I’ve done a lot of research so I just wanted to share, especially to the people lurking these forums looking for answers. hope that sheds some light on how this destructive disease is caused. The good news is that both mTOR and MEK inhibitors will work at reducing the size of the malformation. I don’t know about MEK inhibitors, but mTOR inhibitors generally don’t cause too many side-effects and if they do, they are totally reversible when you stop taking them.
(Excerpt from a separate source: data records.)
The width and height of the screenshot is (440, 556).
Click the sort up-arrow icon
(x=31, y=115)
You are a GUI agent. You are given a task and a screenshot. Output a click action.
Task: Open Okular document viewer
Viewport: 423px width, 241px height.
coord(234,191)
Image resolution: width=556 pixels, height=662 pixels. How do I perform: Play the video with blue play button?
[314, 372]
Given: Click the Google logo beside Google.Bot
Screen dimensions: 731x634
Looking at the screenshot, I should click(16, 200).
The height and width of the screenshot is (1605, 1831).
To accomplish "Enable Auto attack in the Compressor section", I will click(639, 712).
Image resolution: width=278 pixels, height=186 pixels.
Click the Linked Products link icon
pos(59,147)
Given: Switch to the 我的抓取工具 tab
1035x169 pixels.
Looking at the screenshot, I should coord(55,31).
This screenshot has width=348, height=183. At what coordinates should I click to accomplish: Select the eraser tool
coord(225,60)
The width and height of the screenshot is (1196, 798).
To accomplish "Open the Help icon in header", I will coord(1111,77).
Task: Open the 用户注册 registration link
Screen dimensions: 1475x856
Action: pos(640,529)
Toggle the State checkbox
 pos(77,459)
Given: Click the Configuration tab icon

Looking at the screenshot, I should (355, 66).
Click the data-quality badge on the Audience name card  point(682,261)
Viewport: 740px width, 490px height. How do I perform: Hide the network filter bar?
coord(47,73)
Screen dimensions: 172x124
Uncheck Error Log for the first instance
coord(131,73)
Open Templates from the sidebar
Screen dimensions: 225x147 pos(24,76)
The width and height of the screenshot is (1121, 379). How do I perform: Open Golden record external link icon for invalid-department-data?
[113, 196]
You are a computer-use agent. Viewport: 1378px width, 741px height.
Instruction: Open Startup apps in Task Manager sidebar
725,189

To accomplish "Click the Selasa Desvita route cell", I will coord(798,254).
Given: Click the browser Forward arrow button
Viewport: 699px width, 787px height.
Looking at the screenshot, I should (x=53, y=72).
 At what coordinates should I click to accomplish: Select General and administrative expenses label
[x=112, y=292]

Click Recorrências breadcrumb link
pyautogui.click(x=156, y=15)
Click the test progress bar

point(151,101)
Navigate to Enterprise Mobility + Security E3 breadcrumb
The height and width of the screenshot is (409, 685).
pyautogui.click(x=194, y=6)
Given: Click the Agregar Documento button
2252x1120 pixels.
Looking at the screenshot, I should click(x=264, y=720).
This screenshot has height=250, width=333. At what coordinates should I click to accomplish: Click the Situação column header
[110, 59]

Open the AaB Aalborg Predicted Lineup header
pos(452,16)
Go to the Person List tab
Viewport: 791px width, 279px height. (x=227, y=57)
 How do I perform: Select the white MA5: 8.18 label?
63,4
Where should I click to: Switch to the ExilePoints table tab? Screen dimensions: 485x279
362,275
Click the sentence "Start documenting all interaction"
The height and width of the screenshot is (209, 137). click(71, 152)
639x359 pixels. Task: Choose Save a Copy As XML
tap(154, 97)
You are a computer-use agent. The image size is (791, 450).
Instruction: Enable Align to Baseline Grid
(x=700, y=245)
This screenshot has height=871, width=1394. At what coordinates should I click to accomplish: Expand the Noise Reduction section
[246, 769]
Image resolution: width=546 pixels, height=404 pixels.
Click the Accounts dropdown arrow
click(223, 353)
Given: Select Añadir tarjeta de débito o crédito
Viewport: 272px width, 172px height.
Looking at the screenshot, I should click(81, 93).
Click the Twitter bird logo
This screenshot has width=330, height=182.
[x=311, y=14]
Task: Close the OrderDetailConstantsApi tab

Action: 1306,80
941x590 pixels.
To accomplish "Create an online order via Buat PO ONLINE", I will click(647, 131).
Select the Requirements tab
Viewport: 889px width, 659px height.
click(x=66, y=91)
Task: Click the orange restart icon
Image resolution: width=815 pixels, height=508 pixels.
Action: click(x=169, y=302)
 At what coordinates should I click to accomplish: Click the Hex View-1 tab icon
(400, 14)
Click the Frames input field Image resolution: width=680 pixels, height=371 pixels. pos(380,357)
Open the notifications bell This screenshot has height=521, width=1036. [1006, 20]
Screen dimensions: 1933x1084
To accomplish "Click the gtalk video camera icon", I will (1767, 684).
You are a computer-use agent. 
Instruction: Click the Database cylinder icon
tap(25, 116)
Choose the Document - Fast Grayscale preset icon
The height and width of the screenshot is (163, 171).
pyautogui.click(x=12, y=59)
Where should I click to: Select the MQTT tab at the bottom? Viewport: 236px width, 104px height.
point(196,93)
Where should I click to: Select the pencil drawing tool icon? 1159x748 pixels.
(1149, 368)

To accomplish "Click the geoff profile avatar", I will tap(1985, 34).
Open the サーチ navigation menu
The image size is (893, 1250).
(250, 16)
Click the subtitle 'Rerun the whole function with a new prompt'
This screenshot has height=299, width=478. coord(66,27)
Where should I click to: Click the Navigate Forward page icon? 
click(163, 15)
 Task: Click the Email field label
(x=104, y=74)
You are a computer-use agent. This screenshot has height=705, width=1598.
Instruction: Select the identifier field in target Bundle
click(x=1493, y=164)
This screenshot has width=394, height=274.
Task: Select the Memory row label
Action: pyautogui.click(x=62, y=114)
Luckily for me, my VM is smaller therefore using inhibitors is probably overkill.
Unforunately, I cant wear compressive stockings because of the location of my VM. Whenever I sit, it kind of acts like a compressive stocking because it compresses the VM. Once I stand, the blood begins to pool in the VM and it enlarges. However I have decided to go ahead with sclerotherapy, so I’ll update this post post-treatment to let you know how it went.